What to do -
1 - In the article on the 2023 CJEU rulings, condense the paragraph beginning "The first case concerned" into a short bulleted list that keeps its main facts.
2 - Answer these from the article on the 2023 CJEU rulings:
(a) On what date were the two CJEU judgments delivered?
(b) What share of the installation's value did participating residents agree to pay in the first case?
(c) In the second case, which body supplied the funds for removing asbestos?
3 - Resume the article on the 2023 CJEU rulings, picking up right after its final sentence.

Page -
┌────────
On 30 March 2023, there were two judgments of the CJEU in which it ruled on the taxation of activities carried out by Polish local government units. The judgments concerned the installation by a municipality of renewable energy sources on residents’ properties (C-612/21) and the implementation by a municipality of a programme to remove asbestos from residents’ properties (C-616/21). The substance of these judgments calls into question much of the tax ruling practice of the Polish tax authorities.
A fight with the tax authorities (or perhaps a fight between the tax authorities and local governments?)
The first case concerned the taxation of EU subsidies earmarked for the installation by the Ciechanów municipality and partner municipalities of photovoltaic panels, heat pumps and solar collectors on residents’ properties. The value of the investment amounted to over PLN 11 million. Residents who joined the project undertook to cover 25% of the value of the installation, with the rest of the costs covered thanks to EU funding.
The second case involved the municipality implementing an asbestos removal programme. The municipality, using the services of a selected contractor, undertook the removal of products and waste containing asbestos from buildings. In this situation, property owners did not bear any costs, as the municipality received funds for this purpose from the Provincial Fund for Environmental Protection and Water Management.
└────────
Given data -
┌────────
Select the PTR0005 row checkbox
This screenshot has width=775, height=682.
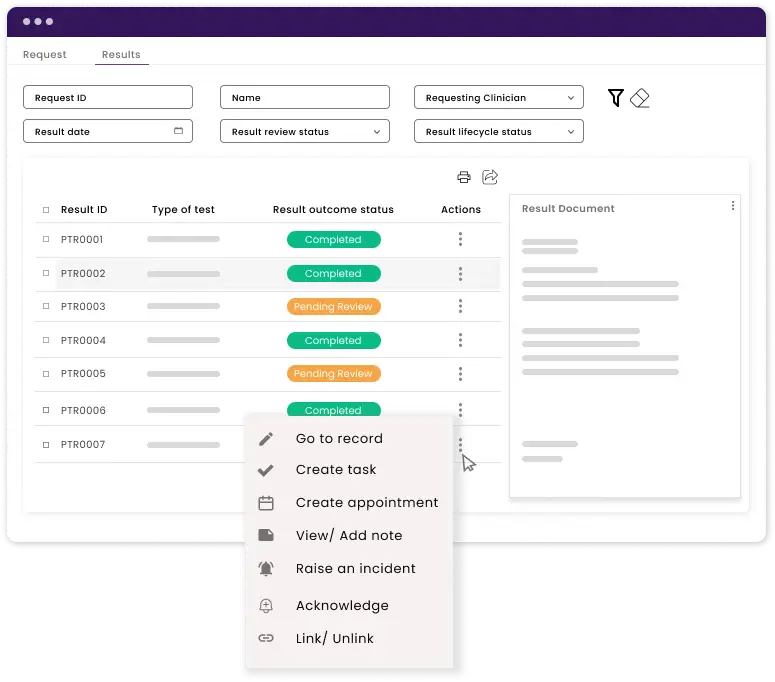(x=45, y=374)
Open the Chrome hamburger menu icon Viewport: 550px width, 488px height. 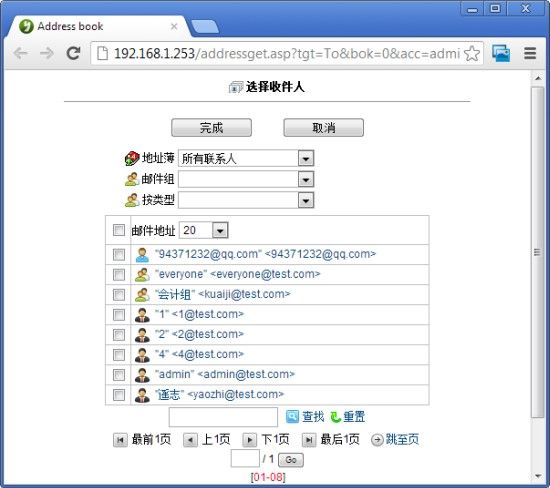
└────────
Task-by-task outputs -
1 -
- The case concerned how EU subsidies were taxed.
- The subsidies funded photovoltaic panels, heat pumps and solar collectors that the Ciechanów municipality and partner municipalities installed on residents' properties.
- The investment was worth over PLN 11 million.
- Participating residents paid 25% of the installation's value, and EU funding covered the remainder.

2 -
(a) 30 March 2023.
(b) 25%.
(c) The Provincial Fund for Environmental Protection and Water Management.

3 -
The attorneys applied for an individual tax ruling on behalf of the municipalities, claiming that with regard to the implementation of RES, the municipality is not a VAT taxpayer, as these activities cannot be considered to be business activities. For this reason, the amounts due from the subsidy and from residents are not subject to VAT. The Director of National Fiscal Information in both cases disagreed with the position presented by the applicants. In the opinion of the tax office, municipalities are VAT taxpayers when implementing the aforementioned initiatives. The Provincial Administrative Court in Warsaw dismissed each of the complaints filed against the tax ruling, and as a result of the cassation complaints filed, the Supreme Administrative Court referred preliminary questions to the CJEU.
The CJEU agreed with the municipalities
In case C-612/21, the Court stated that the implementation by local authorities of projects for the installation of renewable energy systems is not an economic activity and therefore their activities are not subject to VAT. The installation of RES systems cannot be qualified as a taxable supply of goods and services if the activity is not intended to generate regular income and most of the costs are covered by public funds.
In Case C-616/21, the Court also held that it is not an economic activity for a municipality to contract out to an undertaking the removal of asbestos and the collection of products and waste containing asbestos. This does not constitute a supply of services and is paid for entirely out of public funds, so no VAT is payable here either.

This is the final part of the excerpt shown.